Rewrite the items as a two-column CSV with the headers item_text and answer, one row per item. Begin at the line that has "Task: Switch to the get_vol.sh tab" and stop after the last item; put each field in quotes, change line breaks to spaces, and leave the pictures out.

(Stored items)
______
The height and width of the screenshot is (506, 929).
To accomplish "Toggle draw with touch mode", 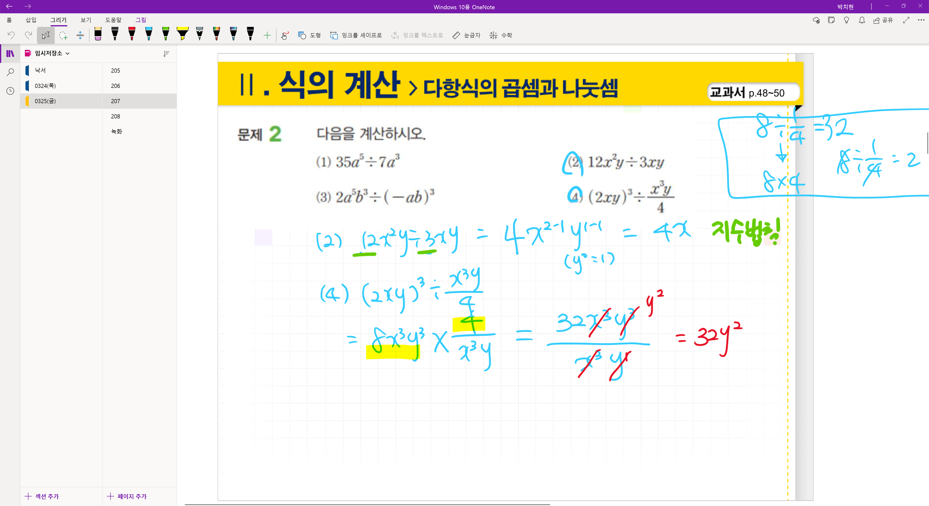I will click(x=285, y=35).

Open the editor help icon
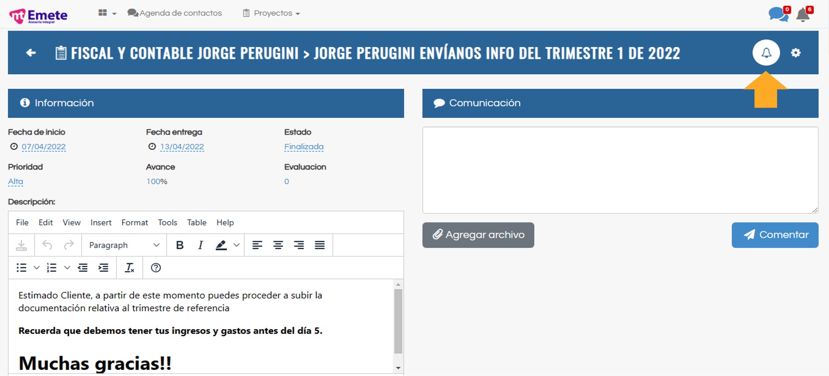156,268
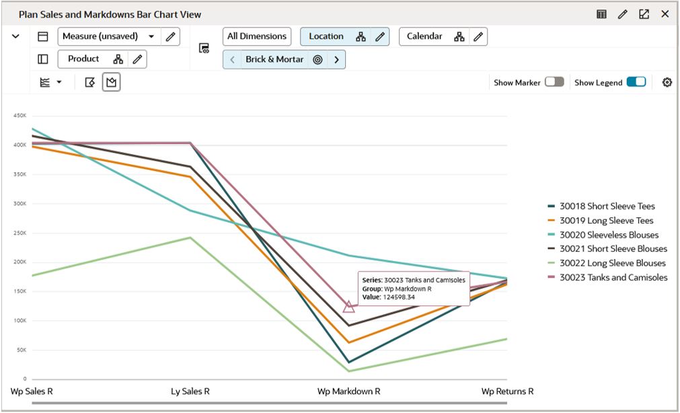This screenshot has height=413, width=680.
Task: Open the chart settings gear
Action: pyautogui.click(x=667, y=81)
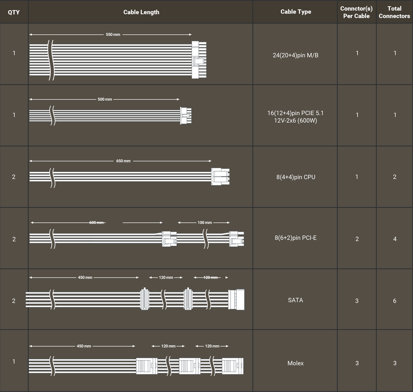Click the Connector(s) Per Cable header
This screenshot has height=392, width=413.
pyautogui.click(x=356, y=12)
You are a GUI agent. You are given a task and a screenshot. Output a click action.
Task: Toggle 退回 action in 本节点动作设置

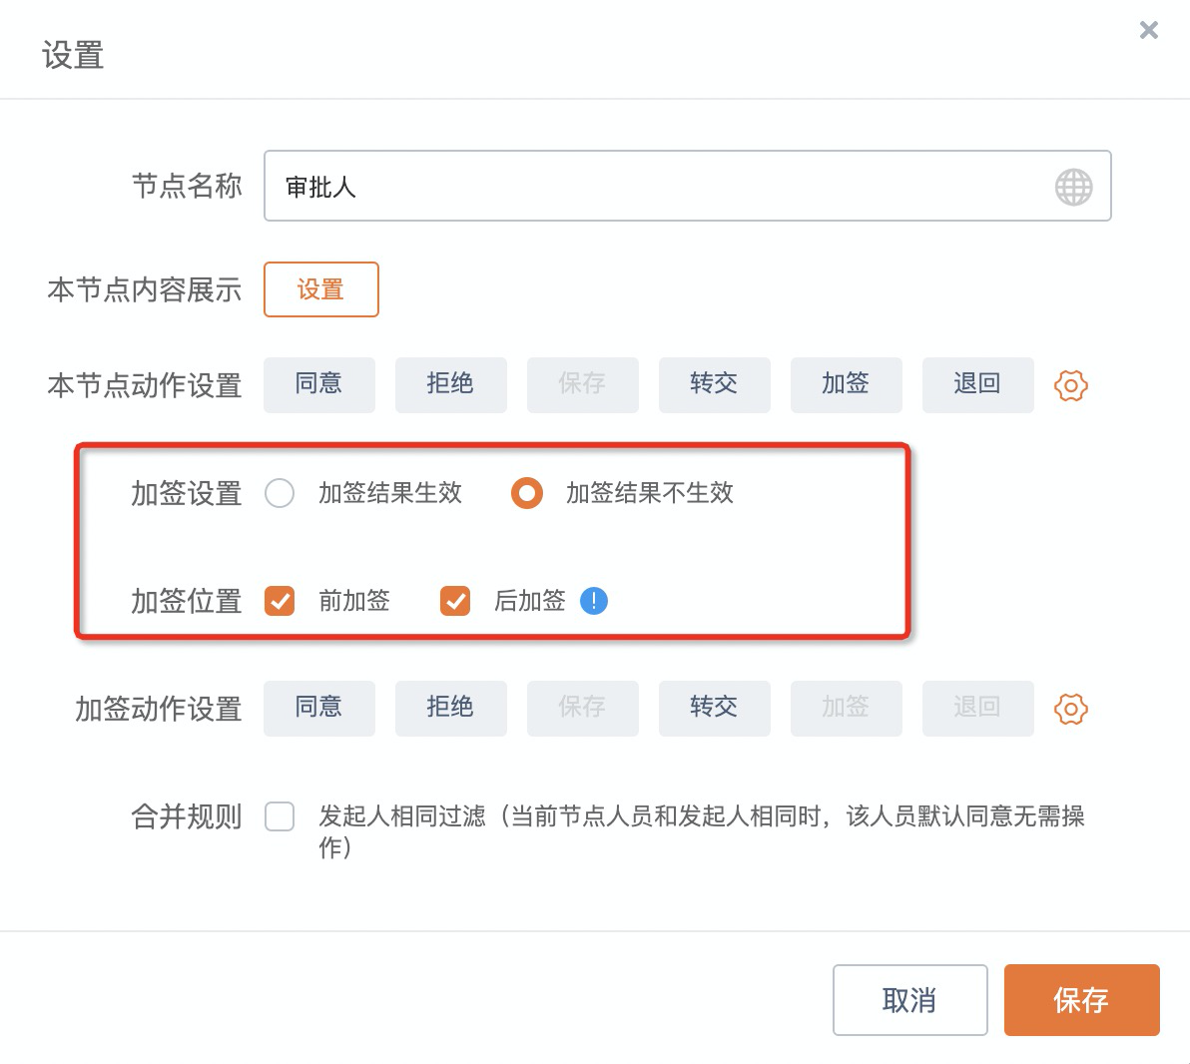[977, 384]
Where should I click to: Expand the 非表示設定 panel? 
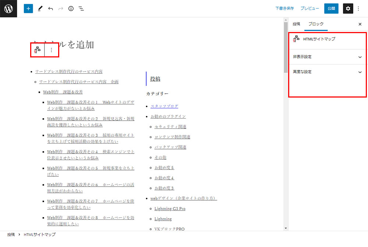point(327,57)
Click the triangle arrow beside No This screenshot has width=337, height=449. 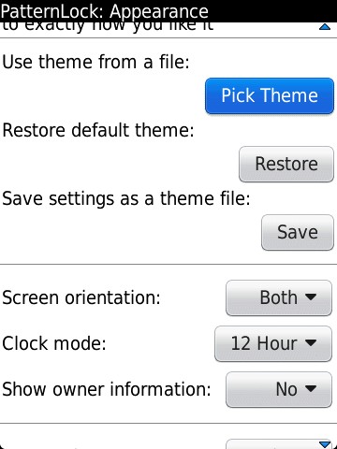click(311, 389)
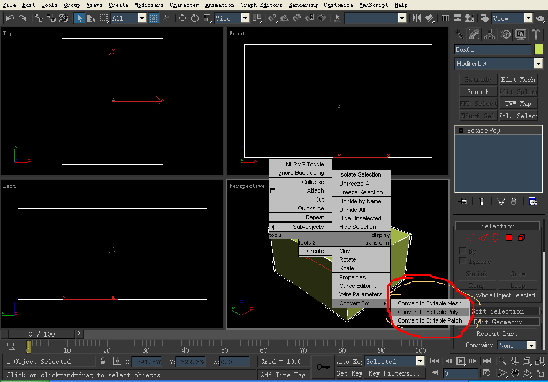This screenshot has width=548, height=382.
Task: Open the Constraints dropdown set to None
Action: 531,346
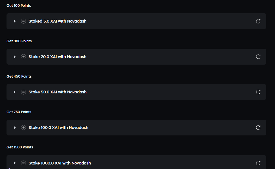The image size is (275, 169).
Task: Expand the Stake 100.0 XAI task arrow
Action: [x=15, y=128]
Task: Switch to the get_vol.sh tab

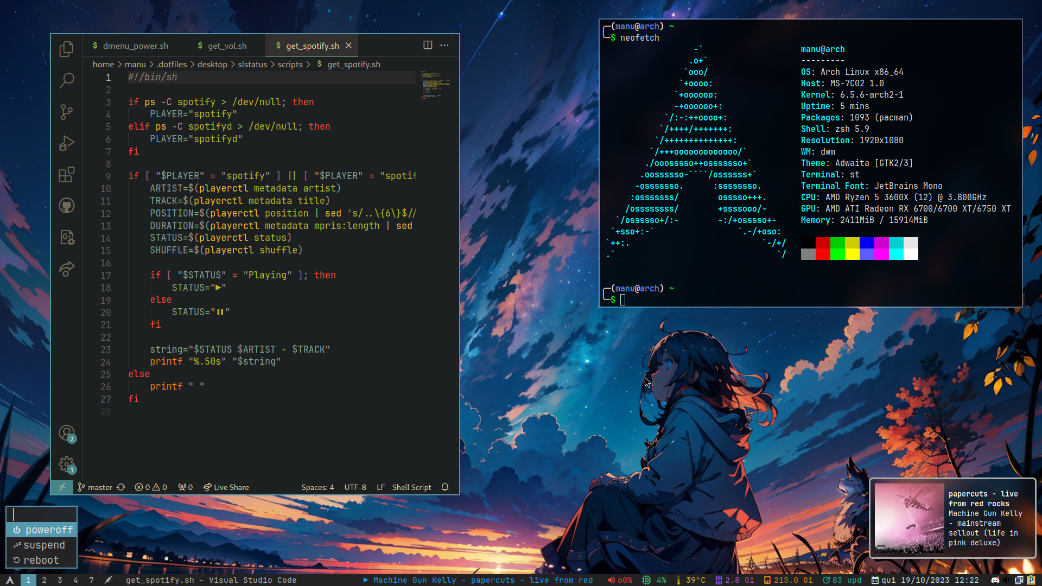Action: point(227,46)
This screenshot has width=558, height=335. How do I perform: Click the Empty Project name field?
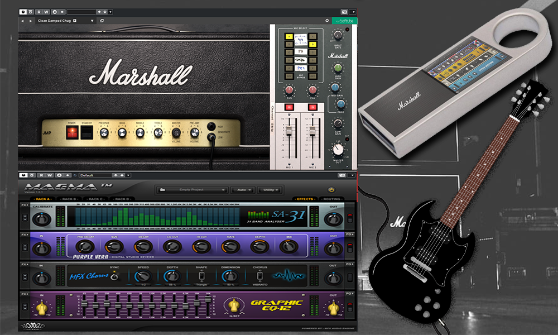click(191, 189)
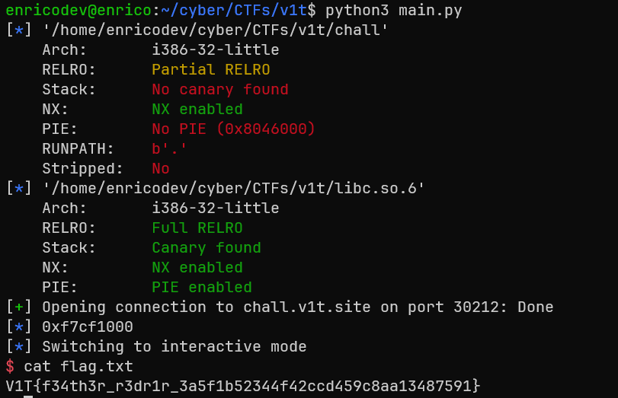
______
Result:
item_text,answer
"Task: Switch to the get_vol.sh tab","Action: point(227,46)"
"This screenshot has width=558, height=335. How do I perform: Click the Empty Project name field?","click(191, 189)"